Tala-Oussen – 4 Août 1956

Nous sommes à peu près à mi-chemin entre Tablat et Champlain, pas très loin de Revigo, dans une région d’accès très difficile, en pleine montagne, à plus de 1000 mètres d’altitude et ce qui nous semblait bien précaire quand nous étions à Aïn el Gueblia nous apparaît maintenant comme un paradis perdu. Tala-Oussen est une maison forestière où il y a tout juste la place de loger les P.C. des 2 compagnies qui sont réunies ici. Ainsi avons-nous dû construire nous-mêmes nos « maisons », c’est à dire creuser des trous en terre et les recouvrir de branchages. Ce travail m’a coûté pas mal de sueur et bien des ampoules dans les mains. Mais maintenant nous n’y sommes pas trop mal. Tout est relatif ! Pour qui aime le camping, cette vie a des côtés sympathiques et surtout nous y sommes beaucoup plus tranquilles qu’avant. Depuis trois semaines, nous n’avons guère fait qu’une sortie importante, une sorte de camp volant de trois jours. Ce qui m’a fait plaisir dans cette sortie qui porte le nom savant de « nomadisation », c’est que nous avons pu prendre contact avec les indigènes d’une manière plus valable que lorsque nous ne faisions que passer pour des fouilles. Là, nous avons vécu presque parmi eux pendant quelques heures et des relations assez sympathiques se sont nouées rapidement avec plusieurs d’entre eux : ils nous donnaient de l’eau (et un verre d’eau, c’est souvent précieux pour nous !) des gâteaux, des œufs et nous, nous distribuions aux enfants ce qu’il y avait de trop dans nos boites de rations : bonbons, chocolat… Nous avons joué aux américains ! Ces arabes paraissaient dès l’abord plus ouverts et plus sympathiques que ceux que nous avions vus jusqu’à maintenant. Tout cela contribuait à rendre l’esprit des gars meilleur sur ce point si d’autres éléments ne venaient compromettre cet heureux résultat, en particulier les nouvelles qui nous arrivent par les journaux… Concrètement il paraît de plus en plus évident que nous ne sommes pas encore à la veille d’être libérés et les gars en ont marre de cette vie que l’on mène sans bien savoir pourquoi. Et puis, même physiquement, l’épuisement commence à se faire sentir.

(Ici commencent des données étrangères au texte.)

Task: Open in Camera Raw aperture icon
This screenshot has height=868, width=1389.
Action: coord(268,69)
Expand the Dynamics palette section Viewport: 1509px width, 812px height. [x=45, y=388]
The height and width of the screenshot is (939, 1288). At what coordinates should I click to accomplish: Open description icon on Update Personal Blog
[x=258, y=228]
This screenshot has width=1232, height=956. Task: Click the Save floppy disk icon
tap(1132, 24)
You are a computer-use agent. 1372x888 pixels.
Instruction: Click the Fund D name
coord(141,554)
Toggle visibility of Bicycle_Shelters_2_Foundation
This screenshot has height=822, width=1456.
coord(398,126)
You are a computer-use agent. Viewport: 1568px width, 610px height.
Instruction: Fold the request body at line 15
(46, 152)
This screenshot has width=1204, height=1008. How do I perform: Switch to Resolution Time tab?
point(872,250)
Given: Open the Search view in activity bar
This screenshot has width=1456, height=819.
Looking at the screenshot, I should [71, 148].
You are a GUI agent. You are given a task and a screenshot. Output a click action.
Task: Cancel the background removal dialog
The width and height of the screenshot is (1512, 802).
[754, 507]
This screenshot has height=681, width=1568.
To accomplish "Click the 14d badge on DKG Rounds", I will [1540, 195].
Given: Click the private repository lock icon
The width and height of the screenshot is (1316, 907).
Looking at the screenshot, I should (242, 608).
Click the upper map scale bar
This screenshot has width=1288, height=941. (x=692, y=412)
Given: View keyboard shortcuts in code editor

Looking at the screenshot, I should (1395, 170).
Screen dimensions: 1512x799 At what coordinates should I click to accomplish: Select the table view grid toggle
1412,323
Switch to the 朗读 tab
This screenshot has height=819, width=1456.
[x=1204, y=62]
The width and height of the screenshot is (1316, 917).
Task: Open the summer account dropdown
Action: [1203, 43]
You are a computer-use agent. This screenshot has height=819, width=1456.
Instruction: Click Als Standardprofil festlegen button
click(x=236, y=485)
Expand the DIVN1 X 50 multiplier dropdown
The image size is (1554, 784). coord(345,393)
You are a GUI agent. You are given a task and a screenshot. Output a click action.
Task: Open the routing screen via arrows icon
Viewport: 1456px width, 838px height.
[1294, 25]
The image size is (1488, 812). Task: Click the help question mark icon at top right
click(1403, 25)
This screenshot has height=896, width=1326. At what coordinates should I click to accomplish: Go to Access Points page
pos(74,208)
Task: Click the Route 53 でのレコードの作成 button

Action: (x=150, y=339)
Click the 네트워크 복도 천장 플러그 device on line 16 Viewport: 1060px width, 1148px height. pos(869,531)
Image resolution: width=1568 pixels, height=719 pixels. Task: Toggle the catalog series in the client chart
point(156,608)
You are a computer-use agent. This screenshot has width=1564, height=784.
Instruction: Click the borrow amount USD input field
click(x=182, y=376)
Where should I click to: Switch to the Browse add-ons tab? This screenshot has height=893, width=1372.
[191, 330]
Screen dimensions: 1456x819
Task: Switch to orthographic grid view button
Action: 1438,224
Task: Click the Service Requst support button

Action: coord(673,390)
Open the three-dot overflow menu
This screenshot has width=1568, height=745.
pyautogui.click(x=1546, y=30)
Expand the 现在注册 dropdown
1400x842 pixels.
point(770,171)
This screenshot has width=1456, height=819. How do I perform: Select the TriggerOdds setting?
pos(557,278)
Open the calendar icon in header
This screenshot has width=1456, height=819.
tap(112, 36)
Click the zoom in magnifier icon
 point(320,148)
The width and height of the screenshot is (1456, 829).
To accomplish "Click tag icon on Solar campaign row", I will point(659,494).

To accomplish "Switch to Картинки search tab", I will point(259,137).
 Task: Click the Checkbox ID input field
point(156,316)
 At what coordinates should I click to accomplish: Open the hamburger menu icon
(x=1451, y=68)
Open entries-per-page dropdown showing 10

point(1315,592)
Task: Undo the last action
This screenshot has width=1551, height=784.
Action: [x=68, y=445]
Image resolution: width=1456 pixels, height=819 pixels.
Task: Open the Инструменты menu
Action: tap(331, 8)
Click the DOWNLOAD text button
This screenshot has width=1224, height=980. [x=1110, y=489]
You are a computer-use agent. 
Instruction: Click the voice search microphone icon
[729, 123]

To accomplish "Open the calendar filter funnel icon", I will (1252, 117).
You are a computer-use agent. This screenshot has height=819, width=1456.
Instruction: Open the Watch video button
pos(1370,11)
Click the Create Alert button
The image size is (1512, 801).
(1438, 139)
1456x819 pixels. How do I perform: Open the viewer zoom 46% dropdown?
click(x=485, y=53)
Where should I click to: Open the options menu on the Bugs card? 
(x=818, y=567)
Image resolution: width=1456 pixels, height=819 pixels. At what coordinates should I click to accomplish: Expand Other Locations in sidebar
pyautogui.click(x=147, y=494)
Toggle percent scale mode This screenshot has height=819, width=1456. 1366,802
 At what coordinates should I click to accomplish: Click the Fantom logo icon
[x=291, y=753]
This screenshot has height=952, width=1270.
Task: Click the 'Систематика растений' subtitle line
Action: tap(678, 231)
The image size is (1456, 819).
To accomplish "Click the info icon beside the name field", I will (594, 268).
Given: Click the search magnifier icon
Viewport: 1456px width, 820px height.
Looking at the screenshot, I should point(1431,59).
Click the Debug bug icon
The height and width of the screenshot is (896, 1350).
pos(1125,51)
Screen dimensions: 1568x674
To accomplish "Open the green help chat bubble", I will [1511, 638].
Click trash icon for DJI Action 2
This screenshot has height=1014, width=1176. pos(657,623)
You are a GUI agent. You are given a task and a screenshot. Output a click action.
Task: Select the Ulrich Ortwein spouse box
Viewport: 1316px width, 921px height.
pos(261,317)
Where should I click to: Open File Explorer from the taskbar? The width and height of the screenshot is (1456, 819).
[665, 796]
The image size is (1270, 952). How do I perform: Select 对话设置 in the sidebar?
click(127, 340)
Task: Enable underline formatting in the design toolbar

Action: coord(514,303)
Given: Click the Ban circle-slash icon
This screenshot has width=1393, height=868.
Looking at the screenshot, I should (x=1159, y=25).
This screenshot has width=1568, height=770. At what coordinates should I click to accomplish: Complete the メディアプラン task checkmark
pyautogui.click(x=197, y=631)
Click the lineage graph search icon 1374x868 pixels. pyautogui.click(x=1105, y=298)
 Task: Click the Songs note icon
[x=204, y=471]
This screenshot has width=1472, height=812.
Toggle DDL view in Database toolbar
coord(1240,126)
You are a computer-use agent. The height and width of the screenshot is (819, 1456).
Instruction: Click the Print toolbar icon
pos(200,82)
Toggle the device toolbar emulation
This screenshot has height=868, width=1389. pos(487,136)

J’ai maintenant à m’occuper de deux compagnies ; ça ne me donne pas tellement plus de travail, et je voudrais faire bien plus. Il y a tellement de gars qui auraient besoin du prêtre. Il faudrait un rien pour provoquer ce contact, un contact un peu plus étroit que celui d’une assistance plus ou moins passive à la messe le dimanche…

Paul Templier

Tala-Oussen – 12 Août 1956

Dans les jours qui ont suivi ma dernière lettre, un accrochage a eu lieu, faisant 13 morts dans la 2° compagnie (celle de Jean Leroux). J’ai participé à l’opération qui a suivi pour tenter d’encercler les rebelles. Joseph Lépine en était aussi et nous avons passé une nuit à quelques dizaines de mètres l’un de l’autre, mais je ne l’ai pas vu. Je suis passé chez Jean Leroux à la fin de cette opération : c’est triste de voir les gars démoralisés et abattus par la mort de 13 des leurs. Et malheureusement beaucoup de cruautés inouïes s’en sont suivies. C’est terrible de voir cela et de vivre dans une telle ambiance… Les gars sont prêts à tout…

… La force d’inertie que l’autorité met devant ma nomination d’aumônier risque d’avoir raison. Jean Leroux est dans le même cas que moi. Je suis sûr que le commandant ne voudra pas nous laisser partir.

Paul Templier

Boufarik – 16 Août 1956

Bonjour les amis ! … En lisant la pensée de chacun, on s’écrie en soi-même : comme c’est vrai, je connais telle et telle réaction, les mêmes.

Depuis le début d’Août jusqu’à vendredi dernier, j’ai connu des jours pénibles. C’était une opération dans le secteur de Palestro qui fut particulièrement fatigante. Il a fallu réagir contre la diarrhée, contre le dégoût, contre le siroco. Nous avons été appelés sur le lieu de l’embuscade, à Tablat où se trouve Jean Leroux. Une bonne journée après les autres, pour rattraper la bande qui avait tué 18 gars de notre régiment. Nous avions des traces de sang sur notre progression, devant nous des brasiers, des montagnes boisées flambaient. Heureusement pour nous, il n’y a pas eu accrochage, car nous serions restés sur le terrain. Tu vois, il y a des grâces d’en-haut sur le moment. La peur ne nous prend pas en marche, et on marche sans trop se méfier.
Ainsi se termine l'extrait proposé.